═════ EXCERPT TO READ

Apple Sued Over Wi-Fi Assist Feature

John Lister's picture

An iPhone feature Apple said could help make Internet use faster has led to a proposed class-action lawsuit. The claimants say Apple's decision to switch "WiFi Assist" on by default left them with unexpected cellphone service bills.

The idea of the feature, introduced with iOS9 (the latest edition of the iPhone operating system) was to solve the problems that come when an iPhone has problems connecting to a WiFi connection, especially if the signal is low.

Because most phones are always set to prefer WiFi connections over cellular data when possible, this can lead to the situation where the phone is so slow over WiFi that it is actually slower than using cellular data. In extreme, cases the phone may stick to WiFi but the connection is too slow, which makes Internet features virtually useless.

══════════
═════ DATASET EXCERPT

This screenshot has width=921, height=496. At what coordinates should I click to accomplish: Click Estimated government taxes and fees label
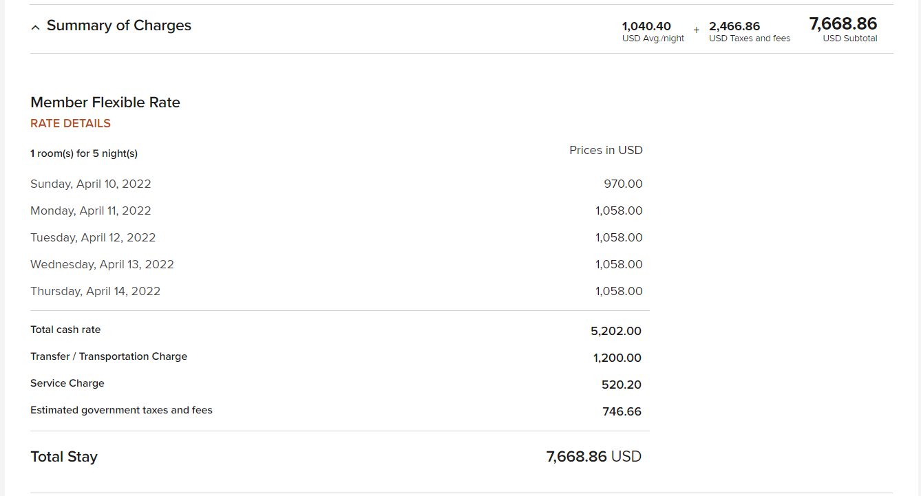tap(121, 410)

══════════

• TO-DO LIST:
(1) For each statement about the Wi-Fi Assist article, answer yes or no depending on whether it agrees with the article, and quote the words that decide it.
(a) The lawsuit against Apple is a proposed class action.
(b) Wi-Fi Assist was introduced with iOS 8.
(c) Most phones are set to prefer cellular data over WiFi.
(2) Answer these questions using the Wi-Fi Assist article.
(a) What do the claimants say Apple's default setting left them with?
(b) How does the article describe iOS9?
(c) In extreme cases, what happens that makes Internet features virtually useless?

• TASK RESPONSES:
(1)
(a) Yes: "has led to a proposed class-action lawsuit"
(b) No: "introduced with iOS9"
(c) No: "most phones are always set to prefer WiFi connections over cellular data when possible"

(2)
(a) Unexpected cellphone service bills.
(b) As the latest edition of the iPhone operating system.
(c) The phone sticks to WiFi, but the connection is too slow.